> _Task directions_
Where a line of the data holds the word "computer", copy that line.

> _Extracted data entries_
========================================================================
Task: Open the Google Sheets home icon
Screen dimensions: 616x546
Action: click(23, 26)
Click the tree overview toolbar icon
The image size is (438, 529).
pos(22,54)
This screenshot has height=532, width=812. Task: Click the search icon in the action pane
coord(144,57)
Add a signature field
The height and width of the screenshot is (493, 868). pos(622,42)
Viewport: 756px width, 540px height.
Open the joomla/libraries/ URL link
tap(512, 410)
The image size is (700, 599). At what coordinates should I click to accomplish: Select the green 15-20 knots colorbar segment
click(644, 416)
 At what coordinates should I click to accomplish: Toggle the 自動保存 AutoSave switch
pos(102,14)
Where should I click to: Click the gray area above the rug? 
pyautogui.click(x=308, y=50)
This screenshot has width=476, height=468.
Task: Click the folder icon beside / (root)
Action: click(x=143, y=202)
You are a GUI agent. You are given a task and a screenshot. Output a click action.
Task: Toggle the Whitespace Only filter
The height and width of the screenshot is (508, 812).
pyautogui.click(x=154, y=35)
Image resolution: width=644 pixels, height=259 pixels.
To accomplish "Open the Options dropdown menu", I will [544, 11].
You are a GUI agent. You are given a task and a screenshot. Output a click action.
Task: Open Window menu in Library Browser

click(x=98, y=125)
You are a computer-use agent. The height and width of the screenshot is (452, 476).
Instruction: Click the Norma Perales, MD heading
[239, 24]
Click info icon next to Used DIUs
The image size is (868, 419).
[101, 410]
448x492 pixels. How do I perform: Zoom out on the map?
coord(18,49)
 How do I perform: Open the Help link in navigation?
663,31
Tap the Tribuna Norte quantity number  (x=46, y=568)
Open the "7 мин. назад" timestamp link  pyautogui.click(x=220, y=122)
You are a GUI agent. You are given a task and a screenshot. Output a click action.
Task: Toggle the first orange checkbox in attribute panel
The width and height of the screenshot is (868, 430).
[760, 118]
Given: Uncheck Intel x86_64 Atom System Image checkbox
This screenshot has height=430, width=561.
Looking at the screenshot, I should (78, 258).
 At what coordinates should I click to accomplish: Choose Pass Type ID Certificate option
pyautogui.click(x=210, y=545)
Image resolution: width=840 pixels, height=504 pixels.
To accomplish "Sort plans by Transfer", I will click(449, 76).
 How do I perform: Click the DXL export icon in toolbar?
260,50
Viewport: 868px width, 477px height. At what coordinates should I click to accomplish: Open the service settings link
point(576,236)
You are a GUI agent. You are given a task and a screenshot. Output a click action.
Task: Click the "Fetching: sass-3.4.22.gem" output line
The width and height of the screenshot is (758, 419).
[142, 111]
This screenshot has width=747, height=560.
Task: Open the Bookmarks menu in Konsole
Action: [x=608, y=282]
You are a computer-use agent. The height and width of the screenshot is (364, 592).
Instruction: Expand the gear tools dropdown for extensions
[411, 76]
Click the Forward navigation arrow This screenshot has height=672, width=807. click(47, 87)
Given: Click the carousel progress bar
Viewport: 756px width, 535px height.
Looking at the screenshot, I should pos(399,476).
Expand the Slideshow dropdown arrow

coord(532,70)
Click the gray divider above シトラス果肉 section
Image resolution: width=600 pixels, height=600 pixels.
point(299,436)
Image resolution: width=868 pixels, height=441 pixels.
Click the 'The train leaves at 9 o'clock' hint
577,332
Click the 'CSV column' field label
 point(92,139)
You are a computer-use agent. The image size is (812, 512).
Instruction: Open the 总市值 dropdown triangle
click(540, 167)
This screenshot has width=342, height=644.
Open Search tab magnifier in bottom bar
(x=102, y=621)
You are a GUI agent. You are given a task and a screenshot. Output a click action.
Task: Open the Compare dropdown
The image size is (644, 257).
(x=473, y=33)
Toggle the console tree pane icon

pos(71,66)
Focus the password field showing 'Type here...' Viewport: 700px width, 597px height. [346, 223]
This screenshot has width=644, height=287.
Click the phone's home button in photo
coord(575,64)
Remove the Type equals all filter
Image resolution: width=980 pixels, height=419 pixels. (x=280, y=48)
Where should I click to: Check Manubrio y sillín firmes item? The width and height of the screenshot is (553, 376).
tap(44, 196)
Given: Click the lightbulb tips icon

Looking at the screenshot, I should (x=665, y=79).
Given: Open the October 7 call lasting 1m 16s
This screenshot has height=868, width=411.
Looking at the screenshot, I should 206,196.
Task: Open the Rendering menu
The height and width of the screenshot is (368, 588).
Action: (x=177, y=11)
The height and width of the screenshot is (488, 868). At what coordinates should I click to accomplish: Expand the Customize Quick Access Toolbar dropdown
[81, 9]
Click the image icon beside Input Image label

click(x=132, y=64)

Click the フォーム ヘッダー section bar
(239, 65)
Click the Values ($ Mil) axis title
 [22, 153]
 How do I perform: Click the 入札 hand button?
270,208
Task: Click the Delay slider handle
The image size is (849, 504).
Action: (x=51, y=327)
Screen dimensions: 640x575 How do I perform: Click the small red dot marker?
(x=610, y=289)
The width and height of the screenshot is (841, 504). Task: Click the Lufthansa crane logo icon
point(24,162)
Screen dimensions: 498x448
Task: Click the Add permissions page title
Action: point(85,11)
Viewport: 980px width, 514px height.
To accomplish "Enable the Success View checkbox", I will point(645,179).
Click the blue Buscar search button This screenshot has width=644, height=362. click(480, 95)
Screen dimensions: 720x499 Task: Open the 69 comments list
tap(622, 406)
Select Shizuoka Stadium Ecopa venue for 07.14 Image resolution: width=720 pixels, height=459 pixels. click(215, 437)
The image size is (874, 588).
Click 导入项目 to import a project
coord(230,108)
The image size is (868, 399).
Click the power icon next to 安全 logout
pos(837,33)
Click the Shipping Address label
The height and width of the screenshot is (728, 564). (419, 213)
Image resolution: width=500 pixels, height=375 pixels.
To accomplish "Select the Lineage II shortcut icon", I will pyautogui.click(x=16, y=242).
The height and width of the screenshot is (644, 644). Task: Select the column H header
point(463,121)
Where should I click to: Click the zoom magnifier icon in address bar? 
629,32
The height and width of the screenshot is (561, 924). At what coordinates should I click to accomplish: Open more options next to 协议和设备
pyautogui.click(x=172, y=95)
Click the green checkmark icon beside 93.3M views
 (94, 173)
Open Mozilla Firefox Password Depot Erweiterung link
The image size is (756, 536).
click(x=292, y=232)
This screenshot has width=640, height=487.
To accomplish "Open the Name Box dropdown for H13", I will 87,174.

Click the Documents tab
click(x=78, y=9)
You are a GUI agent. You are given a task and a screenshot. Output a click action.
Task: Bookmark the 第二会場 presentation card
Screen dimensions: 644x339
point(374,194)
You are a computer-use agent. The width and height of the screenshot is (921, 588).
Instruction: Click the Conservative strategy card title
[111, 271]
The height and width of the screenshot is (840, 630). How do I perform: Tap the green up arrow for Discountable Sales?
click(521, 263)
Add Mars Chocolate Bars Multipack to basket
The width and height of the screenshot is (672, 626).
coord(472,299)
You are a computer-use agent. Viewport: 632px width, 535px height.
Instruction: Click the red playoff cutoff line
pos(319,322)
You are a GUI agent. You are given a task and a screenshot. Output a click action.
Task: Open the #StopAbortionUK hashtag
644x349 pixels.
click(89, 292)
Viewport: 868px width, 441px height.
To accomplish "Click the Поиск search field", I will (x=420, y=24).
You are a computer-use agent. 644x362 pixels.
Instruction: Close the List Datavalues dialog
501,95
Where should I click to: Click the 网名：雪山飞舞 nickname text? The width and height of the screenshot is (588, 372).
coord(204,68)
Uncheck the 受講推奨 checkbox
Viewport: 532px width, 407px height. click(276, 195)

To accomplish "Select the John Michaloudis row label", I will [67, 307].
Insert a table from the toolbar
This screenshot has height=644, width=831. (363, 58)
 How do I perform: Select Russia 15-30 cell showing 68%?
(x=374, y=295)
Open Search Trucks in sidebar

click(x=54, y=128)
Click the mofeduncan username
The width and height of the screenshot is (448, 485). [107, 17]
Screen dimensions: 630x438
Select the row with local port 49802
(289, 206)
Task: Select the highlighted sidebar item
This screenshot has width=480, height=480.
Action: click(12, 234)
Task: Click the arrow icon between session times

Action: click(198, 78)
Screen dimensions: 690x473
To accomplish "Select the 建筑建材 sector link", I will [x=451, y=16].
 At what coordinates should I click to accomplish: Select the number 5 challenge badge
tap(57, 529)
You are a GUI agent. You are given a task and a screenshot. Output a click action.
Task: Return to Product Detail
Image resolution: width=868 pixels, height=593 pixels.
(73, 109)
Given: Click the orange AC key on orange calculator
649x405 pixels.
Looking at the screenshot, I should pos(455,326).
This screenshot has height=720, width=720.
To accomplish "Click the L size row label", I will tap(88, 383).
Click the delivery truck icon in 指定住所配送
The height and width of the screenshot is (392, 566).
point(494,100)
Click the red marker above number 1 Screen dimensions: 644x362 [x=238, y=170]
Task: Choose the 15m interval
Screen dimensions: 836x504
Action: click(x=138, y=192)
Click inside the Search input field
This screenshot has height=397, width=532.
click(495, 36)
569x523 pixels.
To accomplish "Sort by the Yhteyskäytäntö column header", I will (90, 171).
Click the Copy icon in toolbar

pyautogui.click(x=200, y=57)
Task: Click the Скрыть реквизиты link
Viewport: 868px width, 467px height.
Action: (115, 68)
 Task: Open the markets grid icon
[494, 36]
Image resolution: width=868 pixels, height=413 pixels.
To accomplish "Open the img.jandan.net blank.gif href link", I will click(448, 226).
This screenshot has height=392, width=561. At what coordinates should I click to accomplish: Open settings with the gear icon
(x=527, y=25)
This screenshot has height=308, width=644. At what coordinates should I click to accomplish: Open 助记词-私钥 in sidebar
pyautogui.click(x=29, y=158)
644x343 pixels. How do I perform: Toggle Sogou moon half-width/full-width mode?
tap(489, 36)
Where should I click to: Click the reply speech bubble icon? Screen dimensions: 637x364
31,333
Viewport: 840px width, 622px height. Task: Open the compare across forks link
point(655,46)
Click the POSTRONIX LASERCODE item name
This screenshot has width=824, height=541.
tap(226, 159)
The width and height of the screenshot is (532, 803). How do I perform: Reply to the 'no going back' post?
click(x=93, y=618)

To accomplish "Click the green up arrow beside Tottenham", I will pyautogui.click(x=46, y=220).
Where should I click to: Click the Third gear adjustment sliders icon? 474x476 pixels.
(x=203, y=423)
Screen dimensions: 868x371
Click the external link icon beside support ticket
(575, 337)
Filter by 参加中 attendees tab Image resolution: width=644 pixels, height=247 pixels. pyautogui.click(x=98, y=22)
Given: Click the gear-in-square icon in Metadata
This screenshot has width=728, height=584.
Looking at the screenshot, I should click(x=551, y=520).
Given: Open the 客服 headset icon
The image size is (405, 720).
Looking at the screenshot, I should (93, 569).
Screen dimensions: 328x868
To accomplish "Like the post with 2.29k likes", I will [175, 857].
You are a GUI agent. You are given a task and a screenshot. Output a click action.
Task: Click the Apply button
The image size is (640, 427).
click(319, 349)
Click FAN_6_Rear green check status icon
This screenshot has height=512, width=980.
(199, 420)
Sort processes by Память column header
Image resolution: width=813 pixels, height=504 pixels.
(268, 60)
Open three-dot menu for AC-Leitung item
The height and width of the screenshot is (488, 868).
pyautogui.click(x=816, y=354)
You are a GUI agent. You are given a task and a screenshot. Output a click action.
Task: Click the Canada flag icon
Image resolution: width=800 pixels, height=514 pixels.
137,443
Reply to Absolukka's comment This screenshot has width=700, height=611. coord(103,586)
========================================================================
> _Reply_
You are a computer-use agent. The height and width of the screenshot is (452, 476).
You are a computer-use agent. The height and width of the screenshot is (364, 592).
You are a computer-use agent. The image size is (812, 512).
You are a computer-use agent. The width and height of the screenshot is (921, 588).
You are a computer-use agent. Viewport: 632px width, 535px height.
You are a computer-use agent. 644x362 pixels.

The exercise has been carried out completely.